Letter: GSA officials should improve schedules program by learning from mistakes

A reader says several reports were written revealing GSA's schedules program problems during a 17-year span.

Regarding "Waldron: Time for a schedule focus": "If opportunity doesn't knock, build a door." [The General Services Administration] and industry executives are fashioning such a door and that is wonderful.

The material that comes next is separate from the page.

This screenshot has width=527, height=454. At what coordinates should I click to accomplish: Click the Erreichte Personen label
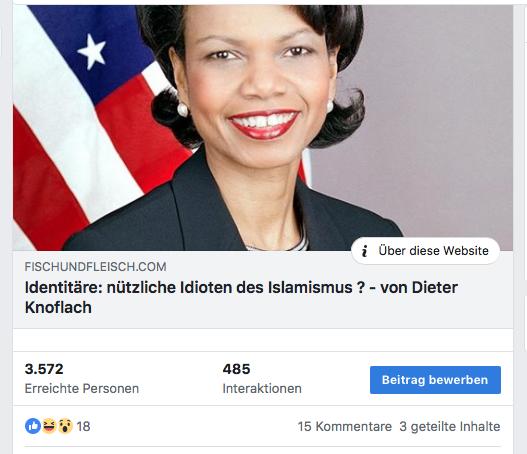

Transformation is in the air.  Ingenuity, courage, and hard work will improve the GSA Schedules program.  

However, I offer one big caveat.  The old adage that warns us that those who ignore the lessons of the past are doomed to repeat them in the future is in play here.  From 1983 through 2000, there were over 30 reports authored by Congress, the GAO, and the Office of Inspector General that were critical of the GSA schedules program.   

The two key criticisms distilled from most of these reports were: (1) GSA's inability to obtain volume pricing from its vendors, and (2) Customer agency criticism of late contract awards.  The Most Favored Customer (MFC) Pricing Policy developed in the early 80's and a revised Price Reduction clause rectified the pricing problems.  Multiyear and "evergreen" contracts contracts eliminated the contract coverage problems.  

For GSA executives, you should note that the purchasing departments of some of your largest MAS contractors have MFC, price reduction and audit provisions in their purchasing forms/contracts as do the purchasing departments of the Fortune 100.  For contractor executives, if not careful, precipitously made changes could create more problems than they can solve (the progress trap).  

For everyone, the GSA was formed by Congress in 1949 with the idea of creating an economical purchasing agent for the federal government that effectively leveraged its large purchasing volume.  Indeed, the GSA schedules program has been successful.  Learn from your mistakes and not from your successes.